◆ **What to produce**
Taking the line that contains "Task: Click the Schnitte section icon" as the first and the final line of the records as the last, write out every line between them exactly, ends included, and nothing else.

[Stored data entries]
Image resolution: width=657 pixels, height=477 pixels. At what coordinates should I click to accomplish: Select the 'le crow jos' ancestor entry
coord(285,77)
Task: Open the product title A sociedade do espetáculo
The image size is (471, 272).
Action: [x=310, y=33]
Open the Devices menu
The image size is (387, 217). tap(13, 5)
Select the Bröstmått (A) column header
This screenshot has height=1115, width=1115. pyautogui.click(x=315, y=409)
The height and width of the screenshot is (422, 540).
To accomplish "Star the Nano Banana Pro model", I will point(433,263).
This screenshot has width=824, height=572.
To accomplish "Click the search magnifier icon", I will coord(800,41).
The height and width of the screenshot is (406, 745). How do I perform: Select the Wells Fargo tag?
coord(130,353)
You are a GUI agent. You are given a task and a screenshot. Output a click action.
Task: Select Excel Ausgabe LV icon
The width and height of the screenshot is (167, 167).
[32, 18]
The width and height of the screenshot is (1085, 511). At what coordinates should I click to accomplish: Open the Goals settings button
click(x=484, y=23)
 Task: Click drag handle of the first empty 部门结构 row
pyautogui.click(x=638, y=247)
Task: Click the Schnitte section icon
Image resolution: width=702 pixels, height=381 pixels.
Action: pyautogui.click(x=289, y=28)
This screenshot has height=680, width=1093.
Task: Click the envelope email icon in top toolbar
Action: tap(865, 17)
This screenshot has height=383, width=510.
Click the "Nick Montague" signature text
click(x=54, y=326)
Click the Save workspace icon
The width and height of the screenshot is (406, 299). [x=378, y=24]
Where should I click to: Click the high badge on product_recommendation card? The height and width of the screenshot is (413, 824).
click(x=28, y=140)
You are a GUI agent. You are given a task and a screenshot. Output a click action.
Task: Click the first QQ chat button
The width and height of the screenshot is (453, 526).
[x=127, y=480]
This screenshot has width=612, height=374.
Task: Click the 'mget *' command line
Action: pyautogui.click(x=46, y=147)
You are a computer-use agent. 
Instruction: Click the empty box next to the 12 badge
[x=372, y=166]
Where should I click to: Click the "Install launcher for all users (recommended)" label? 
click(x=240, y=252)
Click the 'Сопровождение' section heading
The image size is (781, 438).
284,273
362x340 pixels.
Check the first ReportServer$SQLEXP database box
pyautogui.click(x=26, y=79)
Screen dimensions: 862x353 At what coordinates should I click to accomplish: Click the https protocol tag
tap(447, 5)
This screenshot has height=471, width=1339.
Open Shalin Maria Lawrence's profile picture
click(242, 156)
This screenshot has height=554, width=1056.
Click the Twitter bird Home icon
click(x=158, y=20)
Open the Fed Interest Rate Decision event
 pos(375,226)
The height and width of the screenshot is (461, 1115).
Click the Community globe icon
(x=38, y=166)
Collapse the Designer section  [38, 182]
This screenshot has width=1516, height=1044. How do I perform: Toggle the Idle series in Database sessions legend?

◆ **Reply**
Task: Click the Schnitte section icon
Image resolution: width=702 pixels, height=381 pixels.
Action: pyautogui.click(x=289, y=28)
This screenshot has height=680, width=1093.
Task: Click the envelope email icon in top toolbar
Action: tap(865, 17)
This screenshot has height=383, width=510.
Click the "Nick Montague" signature text
click(x=54, y=326)
Click the Save workspace icon
The width and height of the screenshot is (406, 299). [x=378, y=24]
Where should I click to: Click the high badge on product_recommendation card? The height and width of the screenshot is (413, 824).
click(x=28, y=140)
You are a GUI agent. You are given a task and a screenshot. Output a click action.
Task: Click the first QQ chat button
The width and height of the screenshot is (453, 526).
[x=127, y=480]
This screenshot has width=612, height=374.
Task: Click the 'mget *' command line
Action: pyautogui.click(x=46, y=147)
You are a computer-use agent. 
Instruction: Click the empty box next to the 12 badge
[x=372, y=166]
Where should I click to: Click the "Install launcher for all users (recommended)" label? 
click(x=240, y=252)
Click the 'Сопровождение' section heading
The image size is (781, 438).
284,273
362x340 pixels.
Check the first ReportServer$SQLEXP database box
pyautogui.click(x=26, y=79)
Screen dimensions: 862x353 At what coordinates should I click to accomplish: Click the https protocol tag
tap(447, 5)
This screenshot has height=471, width=1339.
Open Shalin Maria Lawrence's profile picture
click(242, 156)
This screenshot has height=554, width=1056.
Click the Twitter bird Home icon
click(x=158, y=20)
Open the Fed Interest Rate Decision event
 pos(375,226)
The height and width of the screenshot is (461, 1115).
Click the Community globe icon
(x=38, y=166)
Collapse the Designer section  [38, 182]
This screenshot has width=1516, height=1044. How do I perform: Toggle the Idle series in Database sessions legend?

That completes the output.